In some ways, I'm like that, too. But I'm very aware of how you can't necessarily transport your lifestyle and your habits through time. And I suppose whether you like it or not, your attitudes age. They date.
I have a chronic sixties attitude which is also implicit in Monty Python and Bob Dylan and all the things I love. I know that my attitude is as dated as the attitude of my parents' generation. People with my surrealistic mindset, if you like, are a thing of the past -- so, all the more reason for me to hone in on San Francisco.
But your music is awfully fresh for someone who feels his attitude has dated.

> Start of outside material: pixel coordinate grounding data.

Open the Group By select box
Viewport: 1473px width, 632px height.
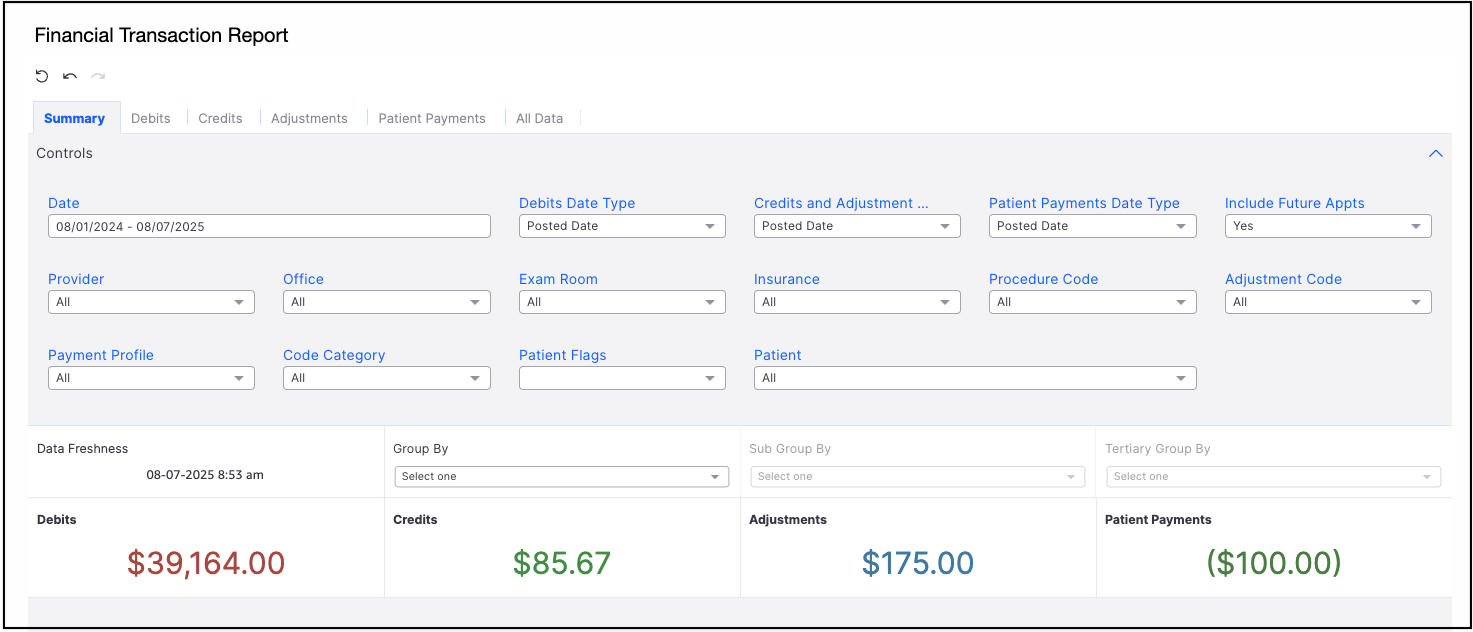[x=561, y=477]
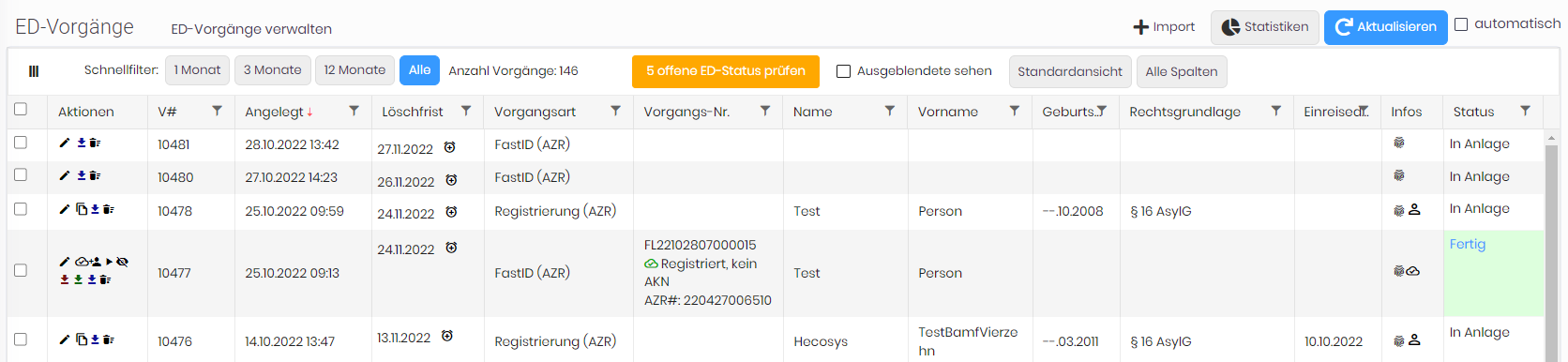Click the alarm clock icon beside Löschfrist 27.11.2022
This screenshot has height=362, width=1568.
pos(449,147)
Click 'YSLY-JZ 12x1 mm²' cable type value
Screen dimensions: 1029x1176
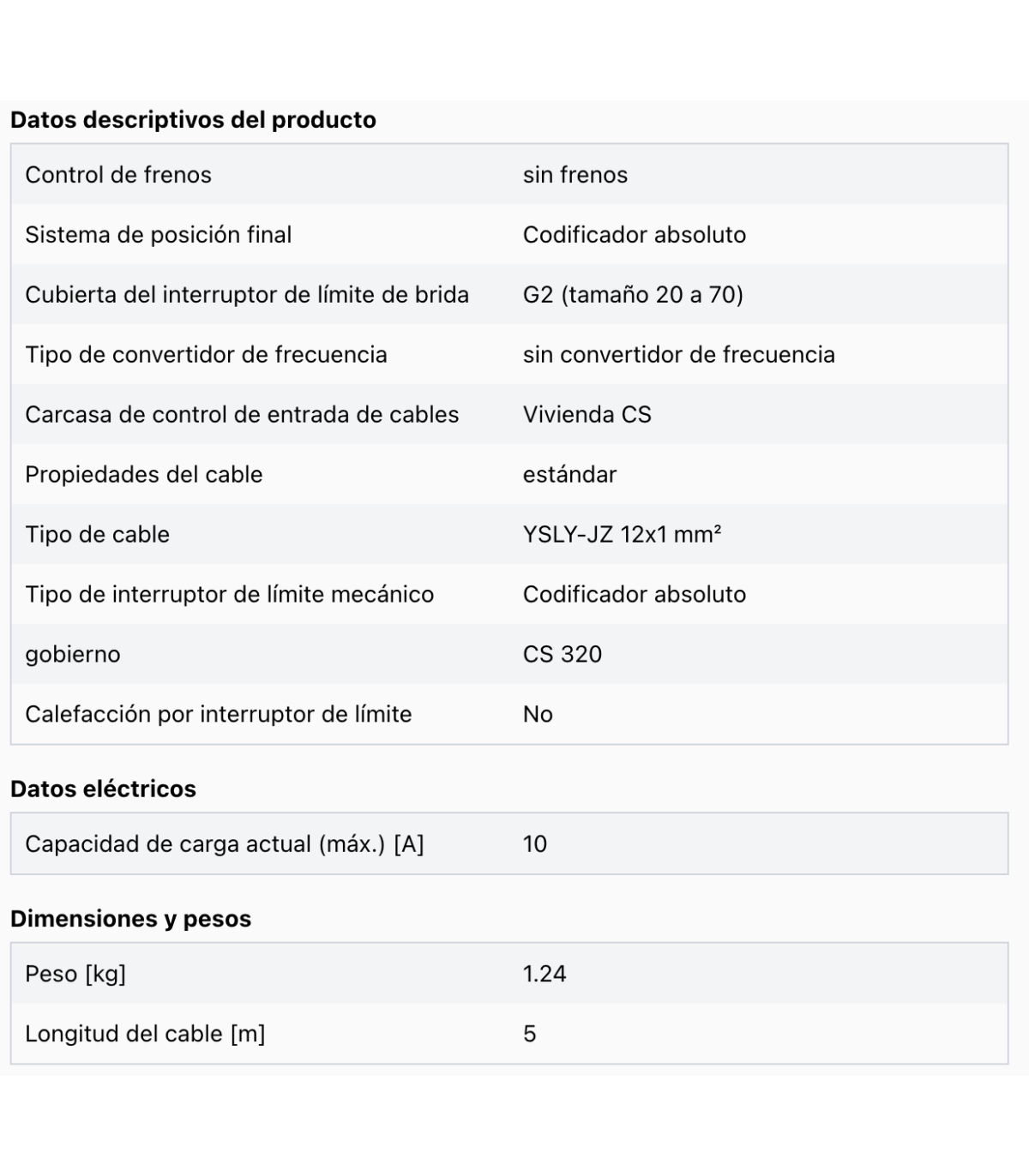point(623,535)
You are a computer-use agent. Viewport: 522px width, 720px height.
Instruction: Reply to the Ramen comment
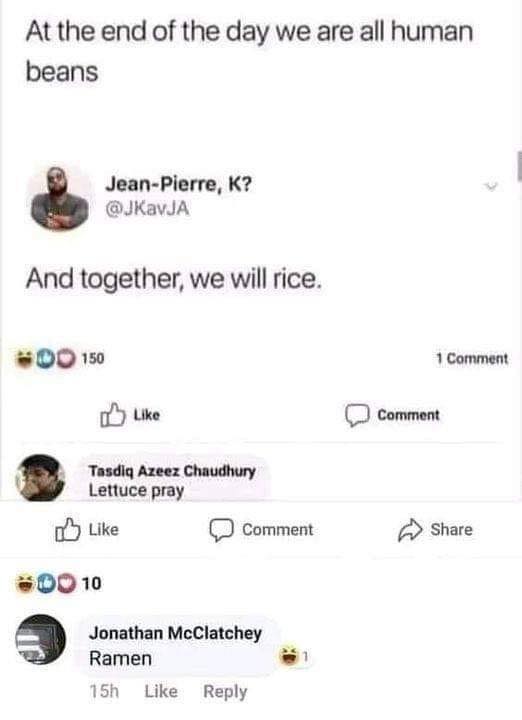click(225, 691)
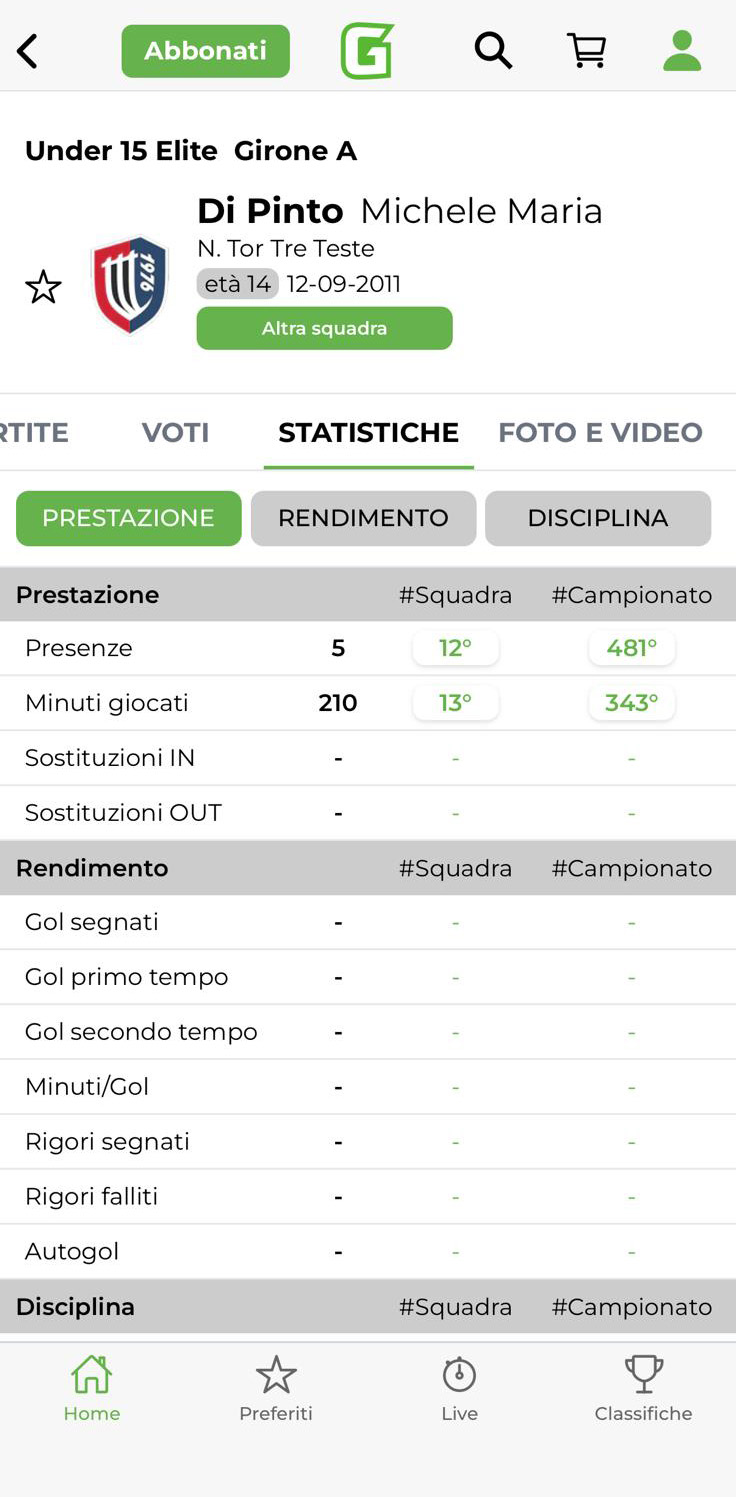Open Preferiti star in bottom bar

(x=276, y=1388)
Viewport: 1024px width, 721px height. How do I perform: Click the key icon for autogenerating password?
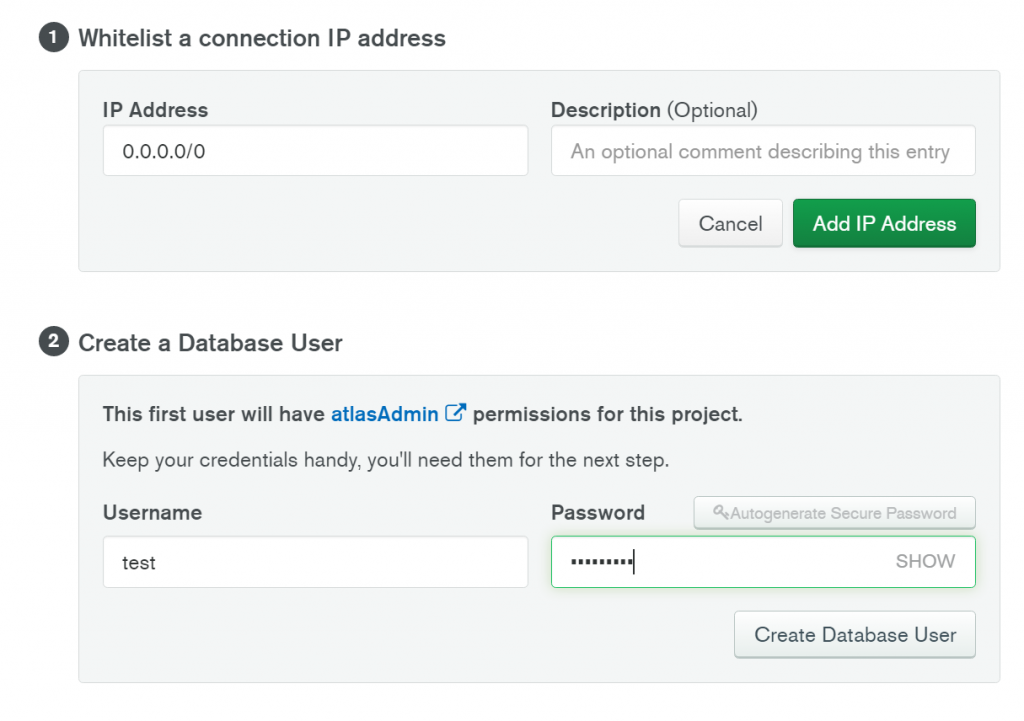pyautogui.click(x=720, y=513)
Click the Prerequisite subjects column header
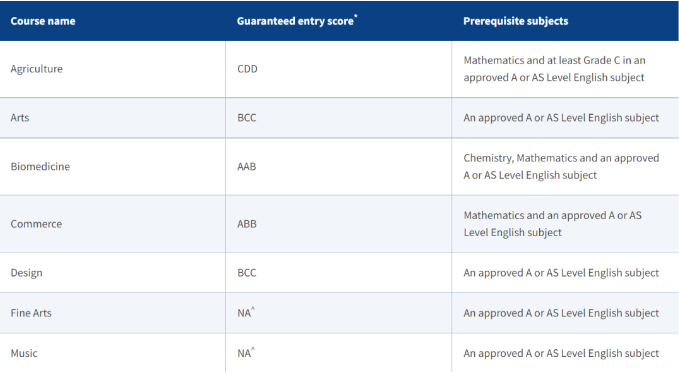This screenshot has width=679, height=390. [515, 21]
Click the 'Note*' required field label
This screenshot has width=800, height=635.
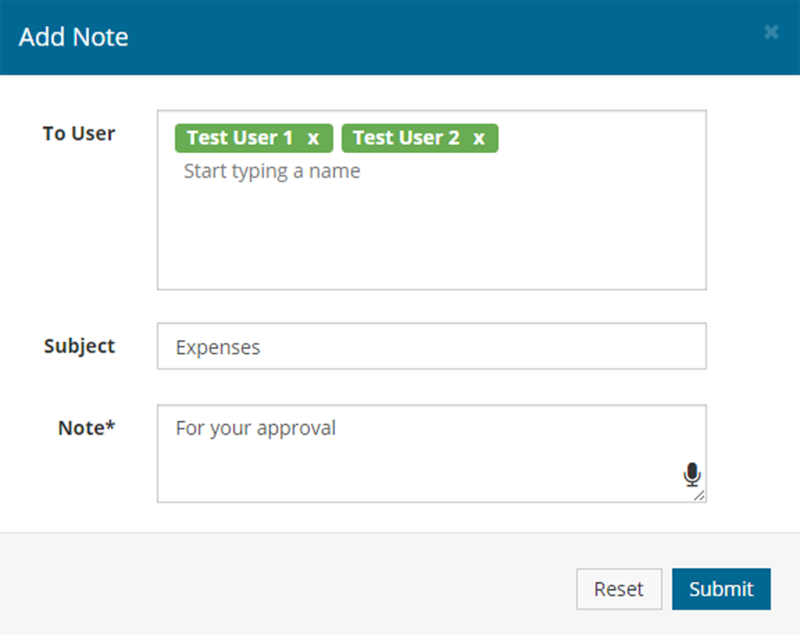pyautogui.click(x=87, y=428)
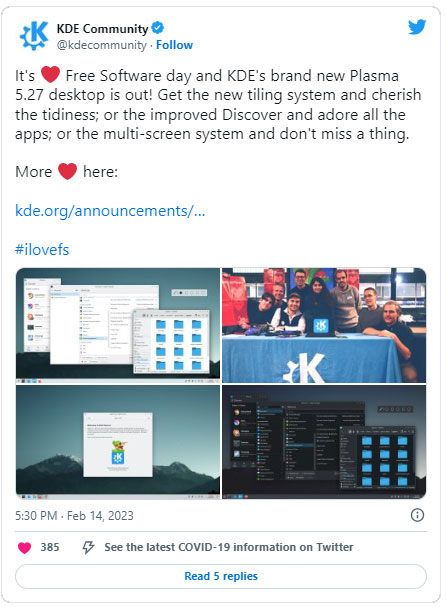Open the Twitter bird logo
The height and width of the screenshot is (608, 446).
click(417, 28)
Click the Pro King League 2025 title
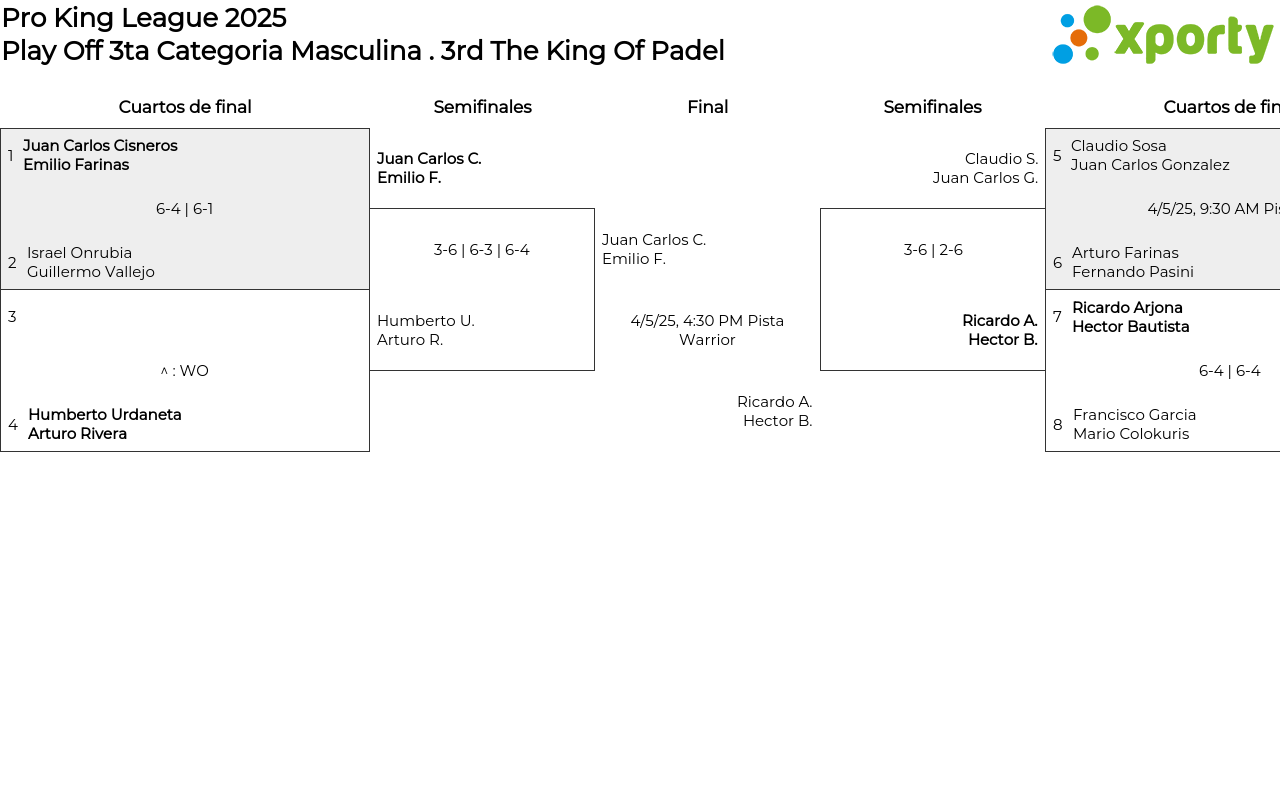Screen dimensions: 1280x796 pyautogui.click(x=144, y=18)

Thank you. It comes from the fount of pop/rock. My stuff comes from the sound of 1967. I don't mean it has sitars and bright colors and everything flowing backwards. Pop/rock/folk/psych or whatever you want to call it was very fresh back then.
I'm sort of mining it, delivering things that, although they come from a long time ago, paradoxically seem sort of fresh. They come from the surviving vein or seam of freshness.
Has guitar-based pop/rock become like jazz, a once-popular music for a small audience?
I suppose like jazz it peaked. I don't know enough to say whether jazz has gone any further from Coltrane and Miles Davis. And in a way, I don't know how much further rock has gone. It is mutating the whole time. There are things coming out that have never been heard before, but there's lots coming out this is variations on old themes.
I suppose I am particularly guilty of that. My excuse is that's what I grew up with. That's the music I wanted to make. I wasn't interested in pioneering a different kind of music at all. I wanted to write whatever lyrics I wanted to write, but in terms of the way melodies go or the sound of the songs, there's nothing I've done that the Beatles couldn't have done.